Make place for design time in Agile
In extreme programming, the business value the customer wants is specified in stories. Once a customer gets used to working with us in an agile fashion, it becomes almost like a magic wand, where the customer can ask for anything they want, and we deliver.
However, there are some pitfalls in working with the stories-style specifications that extreme programming mandates. One is that it is easy for a team of developers to immediately start churning out code to solve the story.
In our experience, it can be better to have a technical design meeting around each story, before development work commences. Reason being that just before carrying out a story, there is an opportunity to solve the story by writing less code, or even by removing code. And the less code there is in the project, the lower the complexity and maintenance costs.
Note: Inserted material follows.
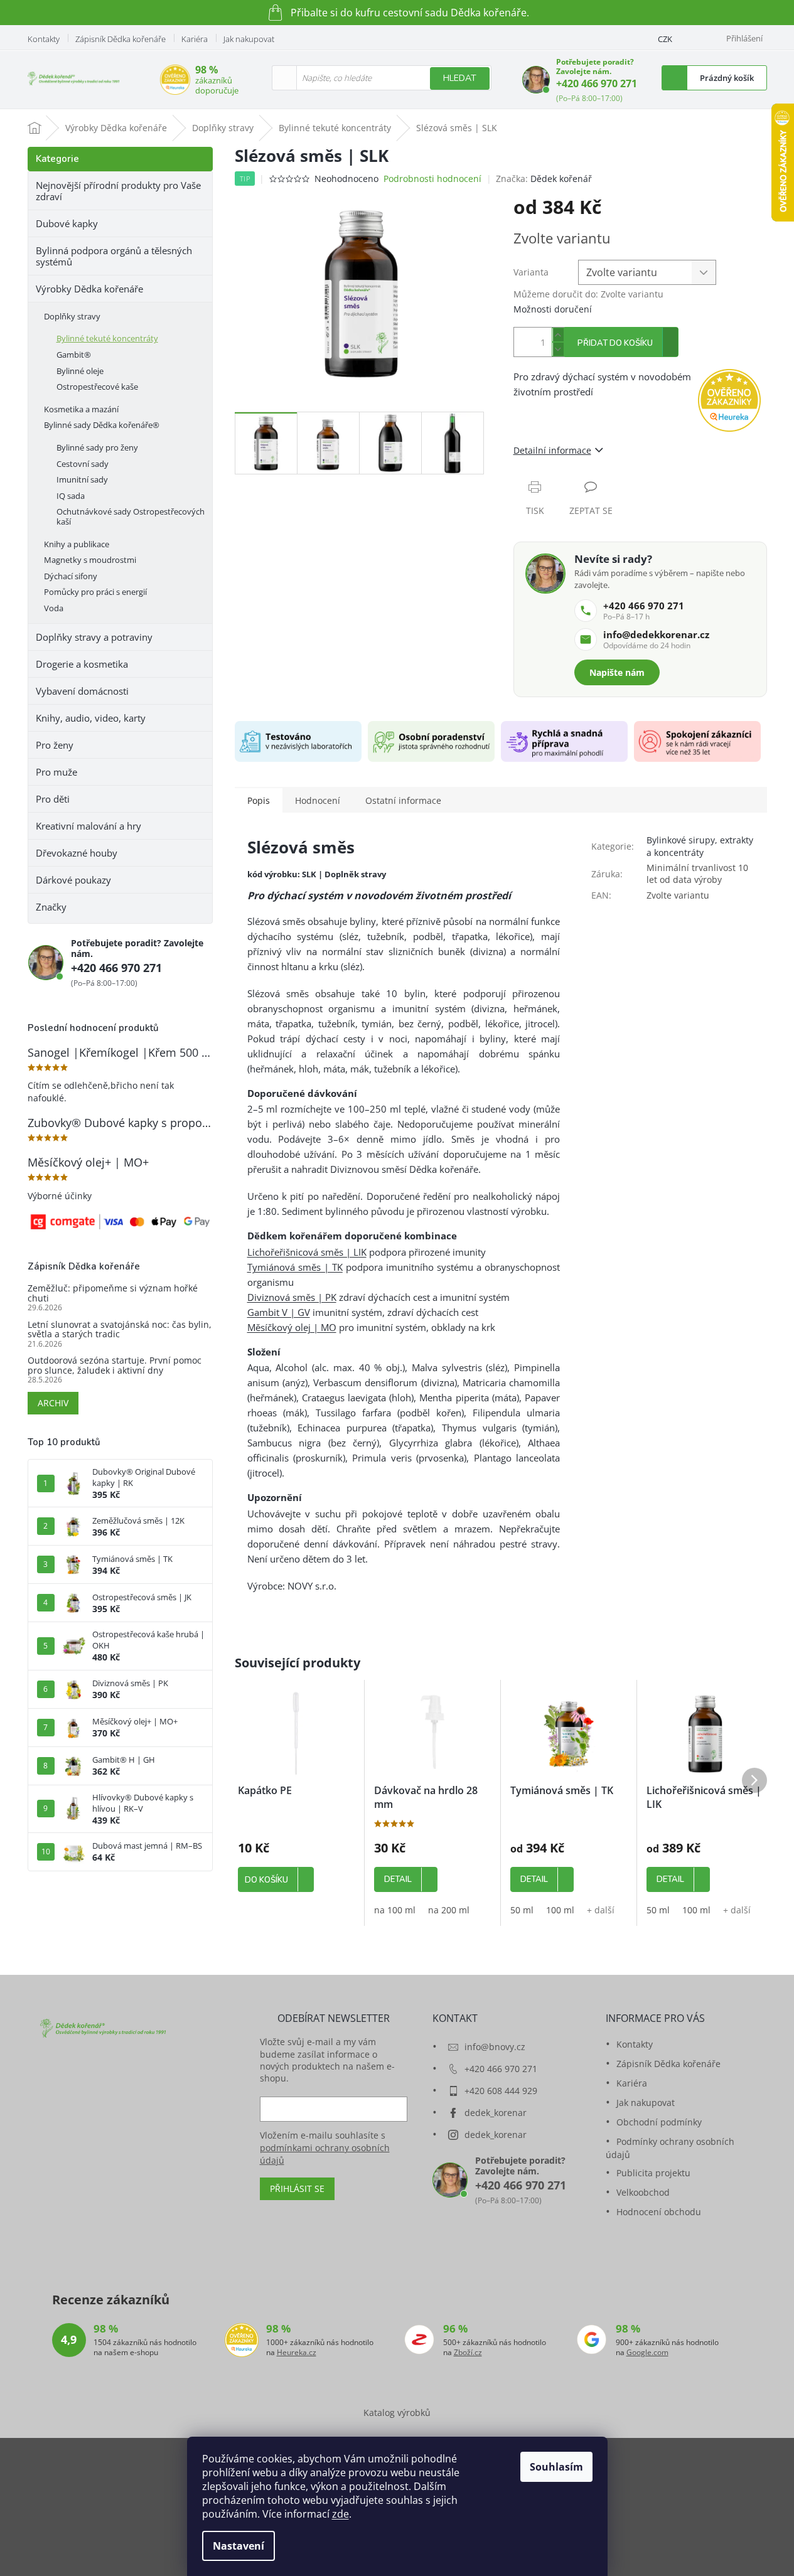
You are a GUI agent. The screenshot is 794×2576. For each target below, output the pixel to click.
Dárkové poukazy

We like to call these meetings technical design meetings. They give the opportunity to raise questions like:
"Isn't this similar to...?"
"Do we need this?"
"Will this not be rendered obsolete by..."
"Can we not re-use..."
"This is wrong"
"Why don't we solve this, this way instead"
These are the type of questions, where you take a broader view, and transfom the problem, flipping it on its side and seek out broader and different solutions than whatever sprang to mind first. These questions are hard for a single developer to pose, since his or brain likely is already zooming in on a solution, and it it is actually also hard for a programing pair. A design meeting, again in our experice, should consist of three to five people, and last for ten minutes to anything up to 3-4 hours.
It may seem like a waste of hours at first, since no code is written, but to get to a better design is worth so much, that the few times the design meetings seem to drag on too long are more than compensated for the times where really good decisions were reached.